If I focused on how I lost to my first opponent, I wouldn’t be focusing on how to beat my first opponent. If I focused on my fatigue or the ache in my legs, I wouldn’t be focusing on how to channel my remaining energy to push my legs to kick once more. Where you put your mind to and what you focus on can completely change your perspective and your performance. Feed yourself good thoughts. Use words of encouragement. Focus on the things you want.
– – –
There were a lot of lessons learned this year, but I think one of the most important ones was this:
When I first came here, I had nothing. I was empty. I was at a complete loss. I was a broken vessel. But I sought out three essential things:
PART I: Reinstalling a positive mindset
PART II: Finding the right team of people
PART III: Having the will, determination and putting in the effort to become better
The championship consolidated for me what I think I was struggling with all year: it confirmed for me that I could — I could start with absolutely nothing but still end up with something — if I worked hard enough and had the right team supporting me. I could drop out, give up, or I could talk to somebody and strategize ways to make things better.
Moving to Edinburgh was one of my hardest transitions. I was a wreck, but I didn’t want to continue being a wreck. I wanted to succeed, so I asked myself, “Carmela, what can you change? What are you going to do about this?”
In everything you do, in whatever situation you are in, don’t just stop at the negatives; ask yourself, “How can I create a solution? What am I going to do about it?” There are a plethora of problems in this world —more problems than we can count or acknowledge — but if we only focus on the problems and stop there, we will inevitably never arrive at any solutions because we haven’t looked for any.

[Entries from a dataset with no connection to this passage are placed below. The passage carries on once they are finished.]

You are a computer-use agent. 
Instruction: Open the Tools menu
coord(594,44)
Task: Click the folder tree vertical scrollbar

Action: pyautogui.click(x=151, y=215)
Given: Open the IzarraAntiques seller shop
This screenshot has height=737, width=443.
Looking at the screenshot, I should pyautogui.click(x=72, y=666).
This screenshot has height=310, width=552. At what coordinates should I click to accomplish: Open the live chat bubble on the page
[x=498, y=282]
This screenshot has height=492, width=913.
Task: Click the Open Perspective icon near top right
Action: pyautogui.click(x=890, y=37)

I challenge you today, tomorrow, and the rest of your days, to look for the positives. I challenge you to seek ways to make things better. When you are faced with adversity, take a moment and ask yourself, “How will I make this better and what will I do today that will create the future that I want tomorrow?”
If you can’t find the positives or if the solutions don’t exist, why not try to create them?

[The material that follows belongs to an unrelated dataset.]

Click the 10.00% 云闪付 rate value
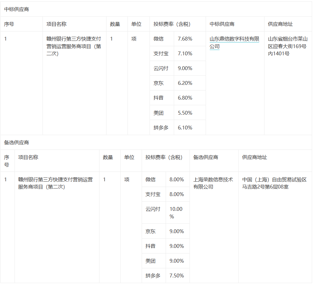313x284 pixels. (176, 213)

We all have every power to change something, but know that change begins with you.
Where in your life do you want to make a change?
All it takes is one step. It doesn’t have to be big. For me, that step was sending my first email to the counselling department to set up my first appointment.
What’s your step? Will you make it today? Will you choose the positive? Will you make a change?
I know life is never always sunshine and lollipops, but the sun rises again with each and every morning. Each and every day is a new opportunity to make things better. Make those days count. Start again. Find your sun, and never, never lose sight of it.
I’m sending you love. I’m sending you power. I’m sending you discipline.
– – –
To my beloved Kickboxing Team,
Thank you for doing more for me than you even know. Thank you for lifting me, for pushing me to my boundaries and for encouraging me to write new ones. Thank you for being the best thing to have happened to me since moving to Edinburgh. You are the best team of people that I could have ever joined, and I thank God that I chose you. That championship was for you. To me, you were home. Thank you for accepting me — fears, failures, and victories. Je vous aime.